[Dataset items]
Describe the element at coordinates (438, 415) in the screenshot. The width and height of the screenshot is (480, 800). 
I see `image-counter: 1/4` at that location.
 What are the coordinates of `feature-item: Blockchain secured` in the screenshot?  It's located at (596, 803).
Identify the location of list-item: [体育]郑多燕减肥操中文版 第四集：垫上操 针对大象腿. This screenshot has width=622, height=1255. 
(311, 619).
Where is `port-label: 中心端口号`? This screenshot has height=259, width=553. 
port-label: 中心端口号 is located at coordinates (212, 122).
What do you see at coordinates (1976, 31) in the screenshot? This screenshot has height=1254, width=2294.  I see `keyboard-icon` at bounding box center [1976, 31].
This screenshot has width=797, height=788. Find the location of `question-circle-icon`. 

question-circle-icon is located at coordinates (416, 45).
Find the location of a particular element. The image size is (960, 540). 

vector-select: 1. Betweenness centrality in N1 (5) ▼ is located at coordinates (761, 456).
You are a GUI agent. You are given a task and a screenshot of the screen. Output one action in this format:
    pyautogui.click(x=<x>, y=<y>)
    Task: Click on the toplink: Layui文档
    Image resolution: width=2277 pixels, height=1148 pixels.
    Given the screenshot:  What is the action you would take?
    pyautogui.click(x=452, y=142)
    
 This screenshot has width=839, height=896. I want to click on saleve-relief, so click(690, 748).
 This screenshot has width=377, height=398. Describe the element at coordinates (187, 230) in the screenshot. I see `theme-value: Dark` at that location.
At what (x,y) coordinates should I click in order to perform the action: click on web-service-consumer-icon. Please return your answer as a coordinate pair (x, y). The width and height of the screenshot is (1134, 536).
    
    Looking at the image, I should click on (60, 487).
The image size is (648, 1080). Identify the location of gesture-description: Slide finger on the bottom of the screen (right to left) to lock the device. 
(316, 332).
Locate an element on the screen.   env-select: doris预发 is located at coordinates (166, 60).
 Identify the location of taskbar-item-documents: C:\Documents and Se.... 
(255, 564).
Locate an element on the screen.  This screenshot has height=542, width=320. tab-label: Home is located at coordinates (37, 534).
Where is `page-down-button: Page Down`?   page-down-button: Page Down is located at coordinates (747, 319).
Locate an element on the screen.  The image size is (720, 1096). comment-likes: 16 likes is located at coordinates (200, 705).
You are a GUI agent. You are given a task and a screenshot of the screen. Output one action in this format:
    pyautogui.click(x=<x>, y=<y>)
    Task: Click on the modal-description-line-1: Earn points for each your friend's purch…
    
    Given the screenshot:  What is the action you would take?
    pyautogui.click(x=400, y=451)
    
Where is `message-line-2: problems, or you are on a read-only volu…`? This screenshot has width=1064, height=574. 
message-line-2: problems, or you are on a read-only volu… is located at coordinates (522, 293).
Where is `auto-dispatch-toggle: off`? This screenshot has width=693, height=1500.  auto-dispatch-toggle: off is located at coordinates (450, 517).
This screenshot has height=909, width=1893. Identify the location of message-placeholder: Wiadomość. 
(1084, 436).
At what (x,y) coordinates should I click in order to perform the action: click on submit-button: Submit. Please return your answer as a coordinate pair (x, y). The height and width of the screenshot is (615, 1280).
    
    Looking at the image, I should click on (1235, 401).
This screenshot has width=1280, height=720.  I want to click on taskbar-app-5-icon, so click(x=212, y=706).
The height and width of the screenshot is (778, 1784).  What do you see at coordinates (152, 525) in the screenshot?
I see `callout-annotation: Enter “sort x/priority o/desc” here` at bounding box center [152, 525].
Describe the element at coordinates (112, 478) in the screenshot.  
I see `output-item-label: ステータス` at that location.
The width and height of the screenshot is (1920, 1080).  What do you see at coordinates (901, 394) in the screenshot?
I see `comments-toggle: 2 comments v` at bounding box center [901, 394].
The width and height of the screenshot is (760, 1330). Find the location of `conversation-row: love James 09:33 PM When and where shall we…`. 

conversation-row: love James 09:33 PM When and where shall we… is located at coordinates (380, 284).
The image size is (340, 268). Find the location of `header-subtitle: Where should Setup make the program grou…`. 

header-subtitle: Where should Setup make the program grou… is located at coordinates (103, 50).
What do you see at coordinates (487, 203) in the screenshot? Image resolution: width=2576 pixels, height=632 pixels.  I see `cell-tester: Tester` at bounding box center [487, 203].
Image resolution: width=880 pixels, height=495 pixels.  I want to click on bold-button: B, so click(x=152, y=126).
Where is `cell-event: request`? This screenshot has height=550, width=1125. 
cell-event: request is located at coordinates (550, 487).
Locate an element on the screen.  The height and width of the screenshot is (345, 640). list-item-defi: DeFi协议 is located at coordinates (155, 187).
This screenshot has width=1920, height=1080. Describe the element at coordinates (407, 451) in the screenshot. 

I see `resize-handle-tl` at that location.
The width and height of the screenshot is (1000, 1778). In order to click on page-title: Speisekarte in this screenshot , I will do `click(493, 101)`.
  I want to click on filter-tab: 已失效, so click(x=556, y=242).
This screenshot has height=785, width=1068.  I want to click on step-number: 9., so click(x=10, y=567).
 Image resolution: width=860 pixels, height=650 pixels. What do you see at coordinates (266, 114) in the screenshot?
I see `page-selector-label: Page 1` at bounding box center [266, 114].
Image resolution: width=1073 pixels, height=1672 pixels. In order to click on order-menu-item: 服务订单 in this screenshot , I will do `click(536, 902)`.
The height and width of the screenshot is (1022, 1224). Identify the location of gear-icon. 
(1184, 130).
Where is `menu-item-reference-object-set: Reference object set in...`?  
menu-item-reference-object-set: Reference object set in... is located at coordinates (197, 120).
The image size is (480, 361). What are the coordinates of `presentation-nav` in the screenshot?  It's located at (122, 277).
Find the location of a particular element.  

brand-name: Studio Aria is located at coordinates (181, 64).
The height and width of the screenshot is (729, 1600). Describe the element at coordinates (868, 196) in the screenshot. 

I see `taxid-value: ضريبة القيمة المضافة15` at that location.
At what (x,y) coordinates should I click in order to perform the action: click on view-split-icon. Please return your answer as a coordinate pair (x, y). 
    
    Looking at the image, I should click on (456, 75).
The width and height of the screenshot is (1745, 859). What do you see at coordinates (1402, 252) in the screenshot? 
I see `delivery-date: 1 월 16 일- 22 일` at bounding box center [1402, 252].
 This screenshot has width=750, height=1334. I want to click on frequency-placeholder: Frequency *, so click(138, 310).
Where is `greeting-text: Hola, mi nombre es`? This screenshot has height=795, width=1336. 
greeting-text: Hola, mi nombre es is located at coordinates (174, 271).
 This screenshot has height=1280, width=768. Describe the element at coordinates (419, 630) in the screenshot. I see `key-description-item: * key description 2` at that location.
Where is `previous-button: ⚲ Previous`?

Your objective:
Reproduce each of the lines above verbatim, from the first record through the last.

Answer:
Describe the element at coordinates (438, 415) in the screenshot. The width and height of the screenshot is (480, 800). 
I see `image-counter: 1/4` at that location.
 What are the coordinates of `feature-item: Blockchain secured` in the screenshot?  It's located at (596, 803).
Identify the location of list-item: [体育]郑多燕减肥操中文版 第四集：垫上操 针对大象腿. This screenshot has width=622, height=1255. 
(311, 619).
Where is `port-label: 中心端口号`? This screenshot has height=259, width=553. 
port-label: 中心端口号 is located at coordinates (212, 122).
What do you see at coordinates (1976, 31) in the screenshot? This screenshot has height=1254, width=2294.  I see `keyboard-icon` at bounding box center [1976, 31].
This screenshot has width=797, height=788. Find the location of `question-circle-icon`. 

question-circle-icon is located at coordinates (416, 45).
Find the location of a particular element. The image size is (960, 540). 

vector-select: 1. Betweenness centrality in N1 (5) ▼ is located at coordinates (761, 456).
You are a GUI agent. You are given a task and a screenshot of the screen. Output one action in this format:
    pyautogui.click(x=<x>, y=<y>)
    Task: Click on the toplink: Layui文档
    Image resolution: width=2277 pixels, height=1148 pixels.
    Given the screenshot:  What is the action you would take?
    pyautogui.click(x=452, y=142)
    
 This screenshot has width=839, height=896. I want to click on saleve-relief, so click(690, 748).
 This screenshot has width=377, height=398. Describe the element at coordinates (187, 230) in the screenshot. I see `theme-value: Dark` at that location.
At what (x,y) coordinates should I click in order to perform the action: click on web-service-consumer-icon. Please return your answer as a coordinate pair (x, y). The width and height of the screenshot is (1134, 536).
    
    Looking at the image, I should click on (60, 487).
The image size is (648, 1080). Identify the location of gesture-description: Slide finger on the bottom of the screen (right to left) to lock the device. 
(316, 332).
Locate an element on the screen.   env-select: doris预发 is located at coordinates (166, 60).
 Identify the location of taskbar-item-documents: C:\Documents and Se.... 
(255, 564).
Locate an element on the screen.  This screenshot has height=542, width=320. tab-label: Home is located at coordinates (37, 534).
Where is `page-down-button: Page Down`?   page-down-button: Page Down is located at coordinates (747, 319).
Locate an element on the screen.  The image size is (720, 1096). comment-likes: 16 likes is located at coordinates (200, 705).
You are a GUI agent. You are given a task and a screenshot of the screen. Output one action in this format:
    pyautogui.click(x=<x>, y=<y>)
    Task: Click on the modal-description-line-1: Earn points for each your friend's purch…
    
    Given the screenshot:  What is the action you would take?
    pyautogui.click(x=400, y=451)
    
Where is `message-line-2: problems, or you are on a read-only volu…`? This screenshot has width=1064, height=574. 
message-line-2: problems, or you are on a read-only volu… is located at coordinates (522, 293).
Where is `auto-dispatch-toggle: off`? This screenshot has width=693, height=1500.  auto-dispatch-toggle: off is located at coordinates (450, 517).
This screenshot has height=909, width=1893. Identify the location of message-placeholder: Wiadomość. 
(1084, 436).
At what (x,y) coordinates should I click in order to perform the action: click on submit-button: Submit. Please return your answer as a coordinate pair (x, y). The height and width of the screenshot is (615, 1280).
    
    Looking at the image, I should click on (1235, 401).
This screenshot has width=1280, height=720.  I want to click on taskbar-app-5-icon, so click(x=212, y=706).
The height and width of the screenshot is (778, 1784).  What do you see at coordinates (152, 525) in the screenshot?
I see `callout-annotation: Enter “sort x/priority o/desc” here` at bounding box center [152, 525].
Describe the element at coordinates (112, 478) in the screenshot.  
I see `output-item-label: ステータス` at that location.
The width and height of the screenshot is (1920, 1080).  What do you see at coordinates (901, 394) in the screenshot?
I see `comments-toggle: 2 comments v` at bounding box center [901, 394].
The width and height of the screenshot is (760, 1330). Find the location of `conversation-row: love James 09:33 PM When and where shall we…`. 

conversation-row: love James 09:33 PM When and where shall we… is located at coordinates (380, 284).
The image size is (340, 268). Find the location of `header-subtitle: Where should Setup make the program grou…`. 

header-subtitle: Where should Setup make the program grou… is located at coordinates (103, 50).
What do you see at coordinates (487, 203) in the screenshot? Image resolution: width=2576 pixels, height=632 pixels.  I see `cell-tester: Tester` at bounding box center [487, 203].
Image resolution: width=880 pixels, height=495 pixels.  I want to click on bold-button: B, so click(x=152, y=126).
Where is `cell-event: request`? This screenshot has height=550, width=1125. 
cell-event: request is located at coordinates (550, 487).
Locate an element on the screen.  The height and width of the screenshot is (345, 640). list-item-defi: DeFi协议 is located at coordinates (155, 187).
This screenshot has width=1920, height=1080. Describe the element at coordinates (407, 451) in the screenshot. 

I see `resize-handle-tl` at that location.
The width and height of the screenshot is (1000, 1778). In order to click on page-title: Speisekarte in this screenshot , I will do `click(493, 101)`.
  I want to click on filter-tab: 已失效, so click(x=556, y=242).
This screenshot has height=785, width=1068.  I want to click on step-number: 9., so click(x=10, y=567).
 Image resolution: width=860 pixels, height=650 pixels. What do you see at coordinates (266, 114) in the screenshot?
I see `page-selector-label: Page 1` at bounding box center [266, 114].
Image resolution: width=1073 pixels, height=1672 pixels. In order to click on order-menu-item: 服务订单 in this screenshot , I will do `click(536, 902)`.
The height and width of the screenshot is (1022, 1224). Identify the location of gear-icon. 
(1184, 130).
Where is `menu-item-reference-object-set: Reference object set in...`?  
menu-item-reference-object-set: Reference object set in... is located at coordinates (197, 120).
The image size is (480, 361). What are the coordinates of `presentation-nav` in the screenshot?  It's located at (122, 277).
Find the location of a particular element.  

brand-name: Studio Aria is located at coordinates (181, 64).
The height and width of the screenshot is (729, 1600). Describe the element at coordinates (868, 196) in the screenshot. 

I see `taxid-value: ضريبة القيمة المضافة15` at that location.
At what (x,y) coordinates should I click in order to perform the action: click on view-split-icon. Please return your answer as a coordinate pair (x, y). 
    
    Looking at the image, I should click on (456, 75).
The width and height of the screenshot is (1745, 859). What do you see at coordinates (1402, 252) in the screenshot? 
I see `delivery-date: 1 월 16 일- 22 일` at bounding box center [1402, 252].
 This screenshot has width=750, height=1334. I want to click on frequency-placeholder: Frequency *, so click(138, 310).
Where is `greeting-text: Hola, mi nombre es`? This screenshot has height=795, width=1336. 
greeting-text: Hola, mi nombre es is located at coordinates (174, 271).
 This screenshot has height=1280, width=768. Describe the element at coordinates (419, 630) in the screenshot. I see `key-description-item: * key description 2` at that location.
Where is `previous-button: ⚲ Previous`?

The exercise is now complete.